Tunisie: Trois questions à Moez Cherif, président de l'Association Tunisienne de Défense des Droits de l'Enfant (A.T.D.D.E.) - «Pour une école républicaine, accessible, équitable et gratuite [...]»

8 Février 2024

L'éducation est au centre de nombreux débats, en tant que vecteur de la promotion des droits de chaque enfant. En Tunisie, l'enfance traverse une zone de fortes turbulences qui cause notamment la décadence du système éducatif. Néanmoins on remonte la pente à plusieurs égards, puisqu'on se dirige vers l'élaboration d'un Pacte social pour l'éducation, qui nécessite la conjugaison des efforts de nombreuses parties prenantes réunies récemment, au cours d'un colloque national à l'instar des membres de l'Institut arabe des droits de l'homme, d'inspecteurs et délégués de l'enfance ou encore d'une représentante onusienne tunisienne sur la population. La Presse a interrogé Dr Moez Cherif, défenseur des droits de l'enfant, qui milite pour l'application et le respect de leurs droits, lui qui ne manque aucune opportunité pour défendre leurs droits élémentaires, à commencer celui lié à l'éducation et à l'enseignement pour tous, dès le plus jeune âge, et surtout de qualité. Parce qu'il «vaut mieux une tête bien faite, qu'une tête bien pleine» comme affirmait éloquemment Michel de Montaigne, écrivain et philosophe du XVIIe siècle. L'A.T.D.D.E., créée en novembre 2011, a pour objectif la protection et la défense des droits de l'enfant et l'apport de secours directs et indirects à l'enfant malheureux ou en danger.

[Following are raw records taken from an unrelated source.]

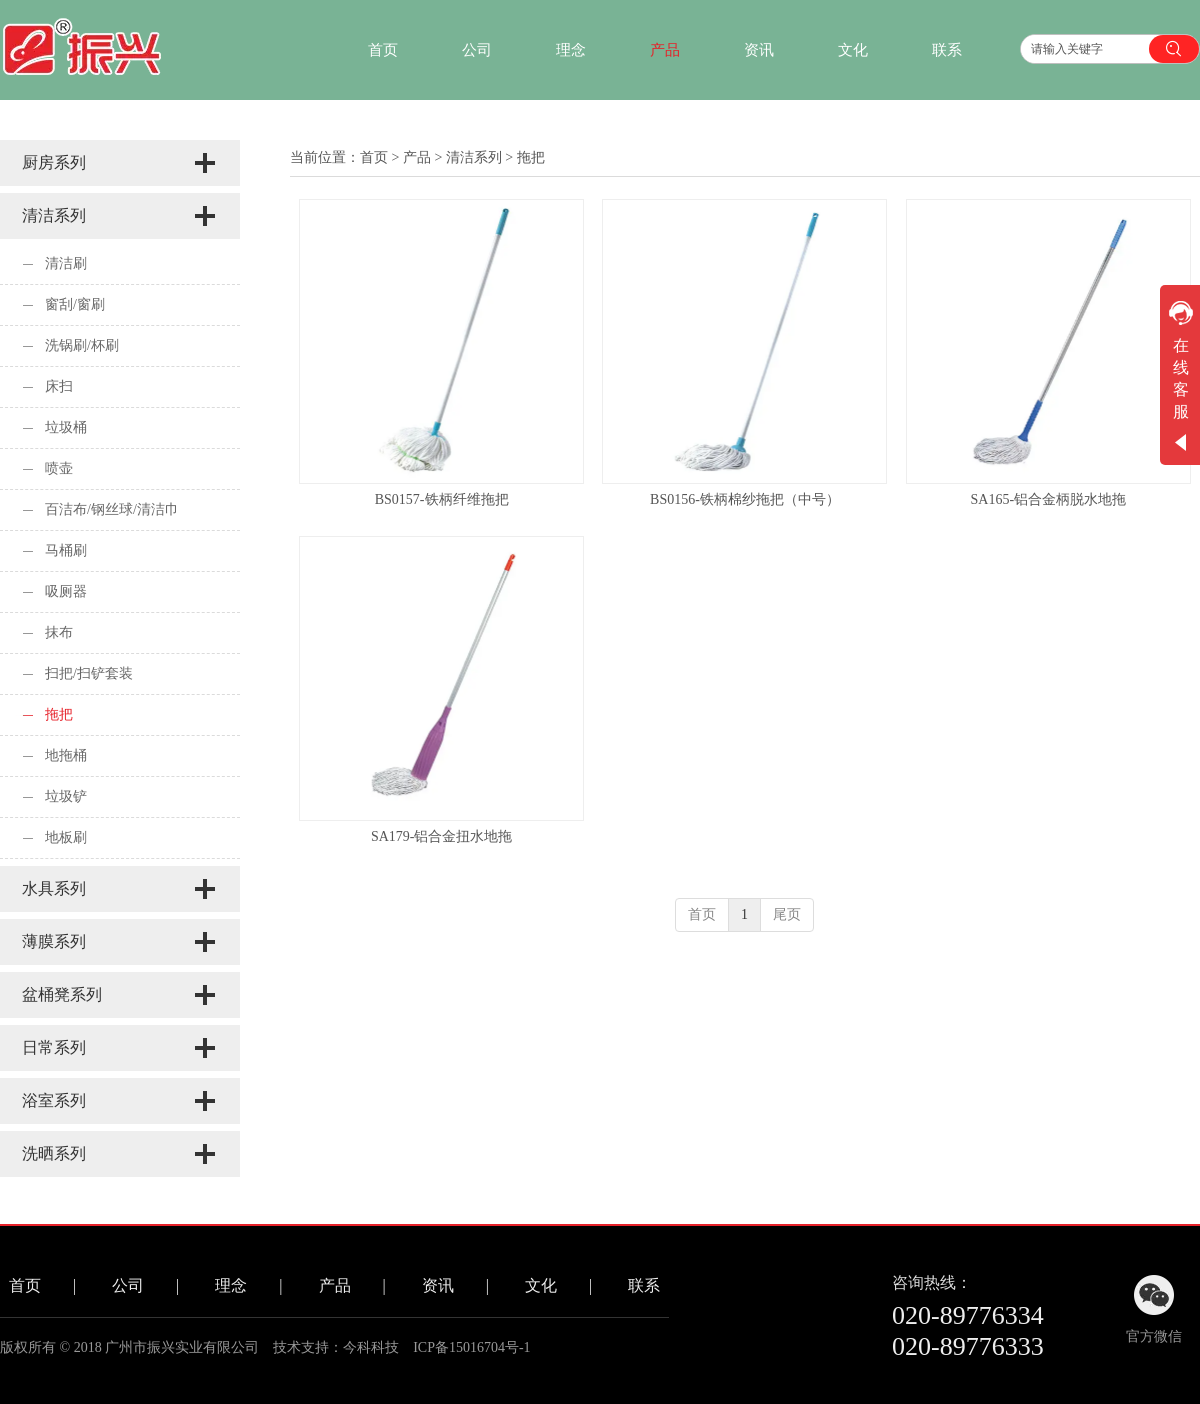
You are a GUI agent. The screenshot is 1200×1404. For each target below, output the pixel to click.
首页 (374, 157)
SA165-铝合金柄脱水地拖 (1049, 499)
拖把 (531, 157)
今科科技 (371, 1347)
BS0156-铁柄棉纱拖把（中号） (745, 499)
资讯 (438, 1285)
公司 (128, 1285)
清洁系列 (474, 157)
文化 (541, 1285)
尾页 (787, 914)
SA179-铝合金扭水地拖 (442, 836)
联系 (644, 1285)
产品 (417, 157)
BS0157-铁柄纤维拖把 (442, 499)
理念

C'est une pierre de plus dans l'édifice du processus de réforme de l'éducation. C'est une démarche participative pour élaborer un consensus autour de l'éducation. Le projet éducatif est un projet sociétal qui doit répondre à un projet national, impliquer l'engagement de tous, servir l'intérêt supérieur de chaque enfant et répondre aux aspirations de tous. La Tunisie est un pays profondément attaché à son identité et ouvert sur le monde. Nous devons trouver le juste équilibre pour transmettre à nos enfants la fierté d'appartenir à un pays dans lequel se sont succédé toutes les civilisations méditerranéennes. Un pays qui a su absorber plus qu'une culture et en faire sa propre identité à la fois africaine, maghrébine, méditerranéenne et arabo-islamique. Un pays fondamentalement tolérant et non belliqueux dans un monde où la violence n'a pas pu être bannie malgré tous les mécanismes mis en place par la communauté internationale pour une résolution pacifique des problèmes.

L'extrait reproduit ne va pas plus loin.